[Task instructions] Please copy every line of the data in which the string "agent" appears.

-*-*-

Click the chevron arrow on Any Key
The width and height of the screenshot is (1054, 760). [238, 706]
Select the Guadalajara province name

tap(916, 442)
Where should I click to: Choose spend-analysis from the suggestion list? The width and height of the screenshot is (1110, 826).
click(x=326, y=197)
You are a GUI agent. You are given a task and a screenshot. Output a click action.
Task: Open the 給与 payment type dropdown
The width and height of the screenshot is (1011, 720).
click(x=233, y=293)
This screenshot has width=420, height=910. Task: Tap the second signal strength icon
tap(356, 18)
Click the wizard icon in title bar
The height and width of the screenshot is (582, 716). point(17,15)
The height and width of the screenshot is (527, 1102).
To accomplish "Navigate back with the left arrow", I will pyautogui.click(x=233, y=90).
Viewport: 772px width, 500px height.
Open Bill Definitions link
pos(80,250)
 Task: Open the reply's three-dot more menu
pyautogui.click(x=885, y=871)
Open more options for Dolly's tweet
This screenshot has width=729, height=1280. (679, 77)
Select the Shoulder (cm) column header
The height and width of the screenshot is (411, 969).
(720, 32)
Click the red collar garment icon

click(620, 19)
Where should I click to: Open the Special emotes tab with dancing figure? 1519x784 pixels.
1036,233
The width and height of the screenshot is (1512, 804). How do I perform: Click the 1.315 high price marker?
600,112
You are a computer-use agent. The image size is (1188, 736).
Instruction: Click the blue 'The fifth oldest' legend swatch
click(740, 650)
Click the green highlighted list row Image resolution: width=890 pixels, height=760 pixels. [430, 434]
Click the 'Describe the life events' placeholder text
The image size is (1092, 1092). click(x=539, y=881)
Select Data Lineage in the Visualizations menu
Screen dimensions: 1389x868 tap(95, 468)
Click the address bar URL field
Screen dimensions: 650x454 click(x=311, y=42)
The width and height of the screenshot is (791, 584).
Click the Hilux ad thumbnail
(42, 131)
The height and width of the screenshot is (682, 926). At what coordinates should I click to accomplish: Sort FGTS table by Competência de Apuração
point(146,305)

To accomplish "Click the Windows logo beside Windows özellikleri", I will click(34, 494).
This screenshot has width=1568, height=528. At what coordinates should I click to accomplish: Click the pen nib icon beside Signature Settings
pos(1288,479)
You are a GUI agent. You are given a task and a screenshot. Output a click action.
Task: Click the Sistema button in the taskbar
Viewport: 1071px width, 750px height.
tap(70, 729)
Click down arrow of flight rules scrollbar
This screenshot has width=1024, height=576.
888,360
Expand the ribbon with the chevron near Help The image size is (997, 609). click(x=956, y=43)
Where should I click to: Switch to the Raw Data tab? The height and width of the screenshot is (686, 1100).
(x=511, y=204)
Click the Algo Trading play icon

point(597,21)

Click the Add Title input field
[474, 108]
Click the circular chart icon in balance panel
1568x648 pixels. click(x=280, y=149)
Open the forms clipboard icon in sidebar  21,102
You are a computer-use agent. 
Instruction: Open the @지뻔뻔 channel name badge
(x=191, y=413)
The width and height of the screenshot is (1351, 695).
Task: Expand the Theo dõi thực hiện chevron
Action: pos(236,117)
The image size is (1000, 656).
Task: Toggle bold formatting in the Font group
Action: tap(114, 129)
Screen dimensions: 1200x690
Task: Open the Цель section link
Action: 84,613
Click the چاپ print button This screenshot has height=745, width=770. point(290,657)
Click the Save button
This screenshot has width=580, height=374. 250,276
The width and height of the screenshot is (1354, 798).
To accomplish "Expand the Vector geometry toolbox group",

-*-*-

[Expected output]
You are a GUI agent. You are given a task and a screenshot. Output a click action.
You are a computer-use agent. The image size is (1188, 736).
You are a GUI agent. You are given a task and a screenshot. Output a click action.
You are a computer-use agent. 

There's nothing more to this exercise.